Justo estoy a punto de partir a ese último lugar, que en palabras de él fueron: “Si muero, quiero que sea ahí, en esos velatorios, están muy bonitos”. Ahhh, querida dama, a veces pienso que lidiar contigo será lo último que haré, literalmente hablando. Y es que con el pasar de los años, te veo tan lejos, te veo tan cerca, te veo a mi lado, te veo a lo lejos, que no sé en qué momento será mi momento. Pero no se trata de mí, se trata de él, aunque no dejas de incomodarme cada vez que alguien se va de mi vida para siempre de manera física. Eres un encanto de mujer, y es precisamente por eso que te tengo un respeto tremendo, porque sabes en qué momento llegar y cómo llegar.
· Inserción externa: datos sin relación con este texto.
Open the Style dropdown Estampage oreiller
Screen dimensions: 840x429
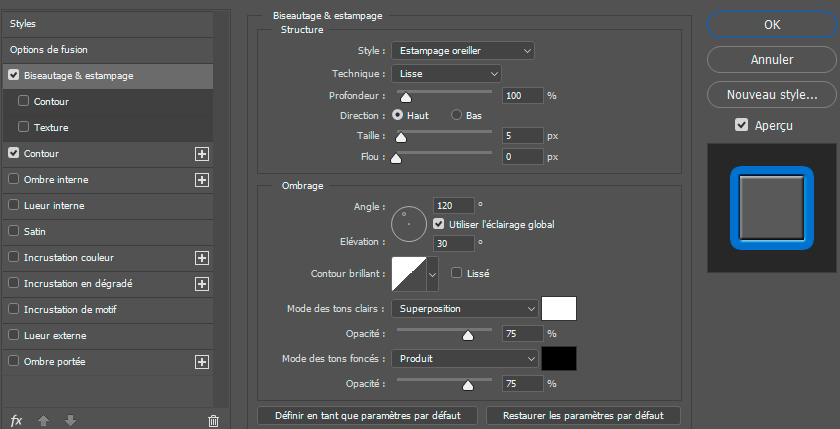point(462,50)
Por el momento, mientras salen estas últimas palabras, antes de irlo a ver, a ese lugar que es “bonito”, sólo espero poder lidiar con las frases, las voces de mis miedos más profundos, porque la muerte es un tema especial y delicado para mí. Pero es que mi primo, El Ponk, me necesita, porque él es casi mi hermano, y ahí quiero estar, para poder estar a su lado y al tuyo. Veamos qué sucede… mientras tanto, dejaré un minuto de silencio para tí, y cuando regrese a casa, después de verte por última vez, probablemente llegaré a casa de una manera diferente, para continuar con este escrito.

11:39pm (MI MINUTO DE SILENCIO)

(MI MINUTO DE SILENCIO) 2:38am

Y así es como termina MI día, con un sueño que pesa infinitamente, con las manos temblorosas, con un hueco en el pecho, y con algo de malestar en el alma. No fue tan difícil después de todo, te vi como siempre, aunque sé que no podías mas verme, puesto que sé que ya no hay nada más. Al menos tengo una bonita sensación en el corazón, de que pude llamarte tío, y compartir mi vida contigo. Prometo ver a mi primo Ponk por tí, que fue siempre tu mayor logro. Como me cuesta… lidiar con la dama de negro, pero esta vez creo, pienso, fue diferente. Ya estás descansando y en paz.

 

De aquí hasta allá tío, te mando un fuerte abrazo sideral, para recordarte por siempre.